Los cuatro varones nacieron con el don de «negritos guapos», de la única manera que se podía vivir en Los Arabos, de donde son oriundos, hasta que llegaron al central Ecuador, en Baraguá y, después, al barrio La Turbina, una zona de tolerancia donde las mujeres iban a limosnear, a prostituirse por la necesidad de una época que ya es difunta, pero que todavía duele.
Eran tiempos pasados y los hermanos Jardines vieron en el boxeo el deporte que daba autoridad en el barrio. Fue así, casi por unanimidad, que se pusieron a practicarlo para defenderse y ayudar a la vieja, que tenía la misión de alimentar las barrigas de cuatro «pichones» de seres hambrientos.
Tres de los cuatro varones combatieron en los más encumbrados cuadriláteros de la época: Florida, Jatibonico, Gato Prieto, Sanguily, Morón… y otras plazas «famosas» de aquel tiempo.
El Paisa, combatiente de Playa Girón, encima de una de las cuatrobocas que hizo huir a uno de los aviones enemigos. «No sé si fue la dotación mía, pro lo vi caer».
Plomero, albañil, trabajador de un contingente, despedidor de duelos, hombre dicharachero que, a los 83 años, está tan duro como el jiquí, y presto a defender lo que en Girón, me comentó la anécdota hace algún tiempo; anécdota inédita hasta ahora para la prensa.
Resulta que, en una de esas peleas profesionales de antaño, el ganador percibía seis pesos y el perdedor la mitad de esa cifra.
A Jatibonico llegaron por sus medios los tres hermanos boxeadores. A las 3: 00 de la tarde inició el cartel y allí estaban, llenos de ilusiones, casi seguro de que regresaría con los 18 pesos, entonces un tesoro que emplearían en pagar deudas y llenar las barrigas en lo que presagiaban sería un memorable fin de año, como en realidad sucedió.
La madre, conocedora de las habilidades y las impericias de sus hijos, confiaba en que Antonio «El Baby» Jardines—, que ya había cruzado guantes con el mismísimo Kid Gavilán, traería los seis pesos de vencedor, al igual que Eduardito, todo un estilistas y especialista en dar y no recibir golpes.
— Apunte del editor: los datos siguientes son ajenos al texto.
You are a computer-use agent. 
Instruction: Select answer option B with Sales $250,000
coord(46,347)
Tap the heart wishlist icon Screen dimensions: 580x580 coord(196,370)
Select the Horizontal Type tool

De Jorge también podía esperarse la victoria, pero no era tan segura como la de los otros dos.
Eduardito sería el último en pelear, por lo atractivo que se presagiaba resultaría el combate con un hombre que no daba ni pedía tregua: Mario Cocula, también en la división de las 114 libras.
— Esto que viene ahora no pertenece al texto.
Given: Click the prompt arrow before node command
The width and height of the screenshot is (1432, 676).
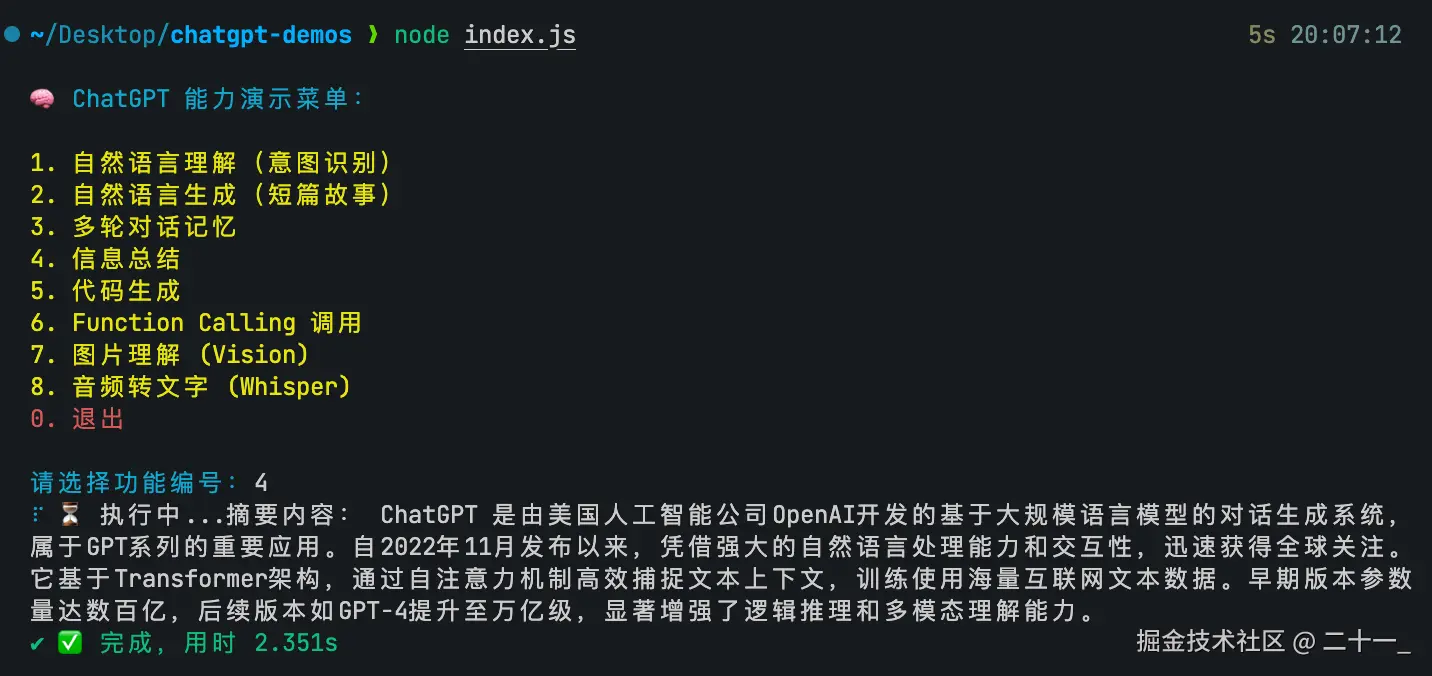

El Paisa, todavía hoy, tiene en la memoria la imagen de aquella pelea y en el hígado la fuerza del golpe de Cocula, un jabao de manos grandes y músculos fibrosos. Desde las sillas improvisadas, especie de graderío de la época, desde el comienzo del combate, los hermanos le gritaban: «Muévete, Eduardito, muévete. Ten cuidado que tiene pegada, lo mismo con la derecha recta que con el gancho de izquierda».
Eduardito se movía como un felino. Había sorteado con elegancia cuantos golpes Cocula había intentado. Iba rumbo a la victoria, creía él, pero el contrincante pensaba distinto.
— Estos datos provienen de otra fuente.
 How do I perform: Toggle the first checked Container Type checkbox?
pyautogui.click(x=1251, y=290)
No habían pasado los dos minutos de combate y Cocula aprovechó un descuido de Eduardito y desembarcó la combinación letal, arriba y abajo, y Eduardito cayó como un saco de papa, muy cerca de donde estaban sus hermanos.
—Párate, Eduardito que son seis pesos, párate.
Y Eduardito, retorcido de dolor, escuchaba aquel lejano «párate, Eduardito, que son seis pesos» que le repetían al unísono una y otra vez. Y cuando volvió en él y despertó de la anestesia del golpe, ni corto ni perezoso, le respondió medio gago y con la mano puesta a la altura del hígado: «Coño, no jodan más, con tres pesos me basta».
Como pudo se puso de pie y ni cuenta se había dado que el árbitro había decretado el nocao a favor del de Jatibonico. Fue una de las pocas peleas que perdió el El Paisa, quien a los 83 años todavía hace cuclillas, se mueve al estilo de Kid Chocolate y hace esparrin y sombra en la soledad de su casa, con unos gantes «de afuera» que le regaló uno de sus nietos.
Y a cada rato recuerda aquel golpe de Mario Cocula —el hombre más fuerte que enfrentó en su vida de boxeador— y las palabras de sus hermanos: «Párate, Eduardito, párate, que son seis pesos».